O primeiro item julgado pelos ministros do Supremo, o de número 3 da denúncia da PGR, tratava dos crimes de lavagem de dinheiro, corrupção ativa, corrupção passiva e peculato (uso de cargo público para prática de desvios) e estavam relacionadas aos contratos das empresas de Valério com o Banco do Brasil e com a Câmara dos Deputados.

Na conclusão deste item, o deputado federal João Paulo Cunha (PT-SP) foi condenado pelos crimes de lavagem de dinheiro, corrupção passiva e peculato.

Além dele, também foram condenados os publicitários Marcos Valério, Ramon Hollerbach, Cristiano Paz por corrupção ativa e peculato; e o ex-diretor de marketing do Banco do Brasil, Henrique Pizzolato, por peculato, corrupção passiva e lavagem de dinheiro.

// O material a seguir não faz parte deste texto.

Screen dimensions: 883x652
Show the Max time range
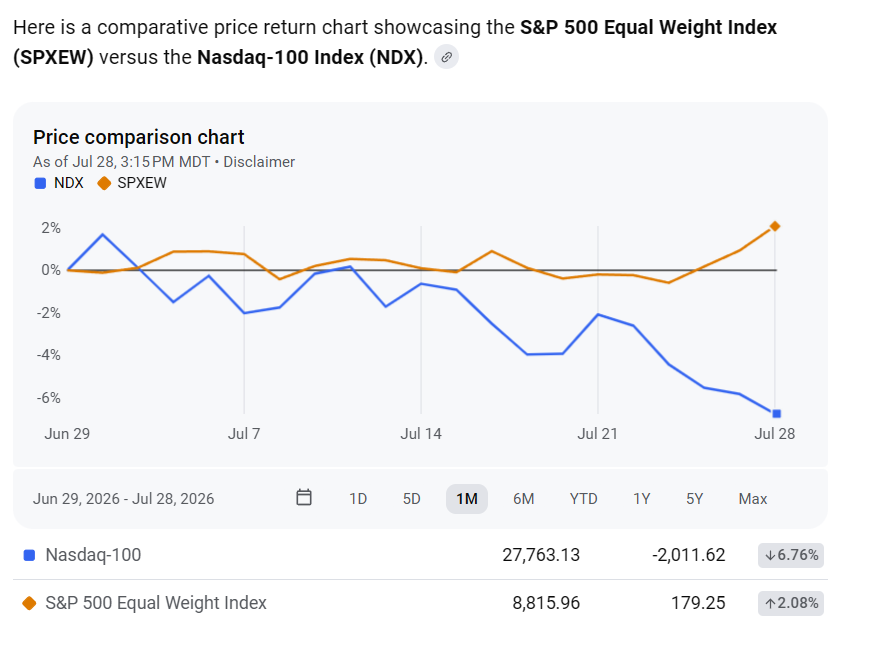pos(753,499)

A única absolvição nesta fatia foi a do ex-secretário de Comunicação do primeiro governo Luiz Inácio Lula da Silva, Luiz Gushiken, por falta de provas.

Segunda fatia

Encerrada na última quinta-feira (6), a segunda fatia do julgamento abordou o crime de gestão fraudulenta no Banco Rural.

A acusação da Procuradoria aceita pela maioria dos ministros é a de que a instituição financeira abastecia o “valerioduto” (esquema pelo qual contas bancárias das empresas de Marcos Valério eram usadas para a distribuição do dinheiro do mensalão) por meio de supostos empréstimos fictícios nos valores de cerca de R$ 3 milhões para o PT e R$ 29 milhões para agências de Marcos Valério. Os recursos teriam sido usados para comprar de apoio político no primeiro governo de Luiz Inácio Lula da Silva.

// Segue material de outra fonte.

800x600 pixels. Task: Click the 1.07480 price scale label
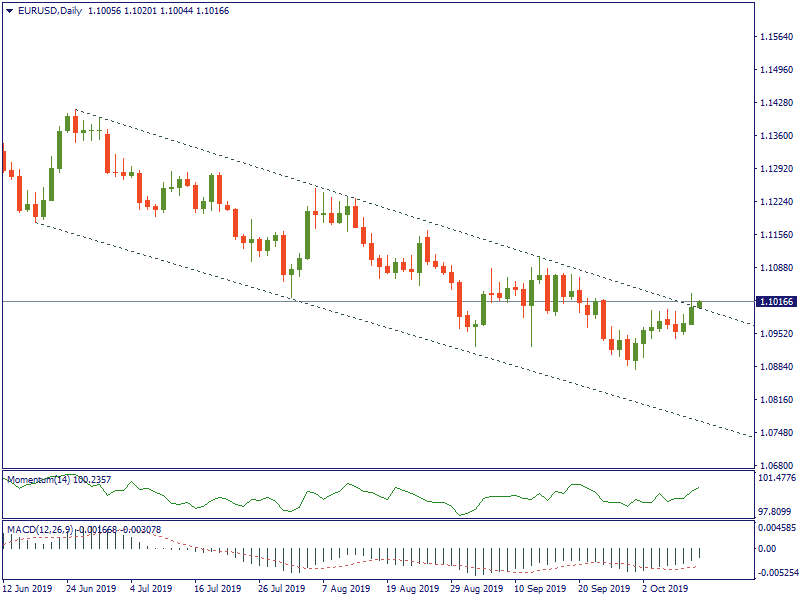point(776,433)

Por maioria de votos, foram condenados Vinícius Samarane, Kátia Rabello e José Roberto Salgado. A quarta acusada, Ayanna Tenório, foi absolvida pela Corte por falta de provas.

Pela ordem divulgada por Barbosa, o primeiro item votado foi o 3 (corrupção no Banco do Brasil e na Câmara dos Deputados) e o segundo foi o item 5 (sobre gestão fraudulenta). Em seguida, serão votados o item 4 (sobre lavagem de dinheiro) – que começa a ser analisado hoje. Na sequência, virá o item 6 (referente à corrupção envolvendo partidos da base aliada do governo Lula), 7 (lavagem de dinheiro por parte do PT), 8 (evasão de divisas) e 2 (formação de quadrilha).

Entenda o mensalão

O caso do mensalão, denunciado em 2005, foi o maior escândalo do primeiro mandato de Luiz Inácio Lula da Silva. O processo tem 38 réus –um deles, contudo, foi excluído do julgamento no STF, o que fez o número cair para 37– e entre eles há membros da alta cúpula do PT, como o ex-ministro José Dirceu (Casa Civil). No total, são acusados 14 políticos, entre ex-ministros, dirigentes de partido e antigos e atuais deputados federais.

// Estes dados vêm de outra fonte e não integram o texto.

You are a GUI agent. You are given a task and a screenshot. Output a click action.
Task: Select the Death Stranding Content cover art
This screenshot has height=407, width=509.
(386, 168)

O grupo é acusado de ter mantido um suposto esquema de desvio de verba pública e pagamento de propina a parlamentares em troca de apoio ao governo Lula. O esquema seria operado pelo empresário Marcos Valério, que tinha contratos de publicidade com o governo federal e usaria suas empresas para desviar recursos dos cofres públicos. Segundo a Procuradoria, o Banco Rural alimentou o esquema com empréstimos fraudulentos.

O tribunal analisa acusações relacionadas a sete crimes diferentes: formação de quadrilha, lavagem ou ocultação de dinheiro, corrupção ativa, corrupção passiva, peculato, evasão de divisas e gestão fraudulenta.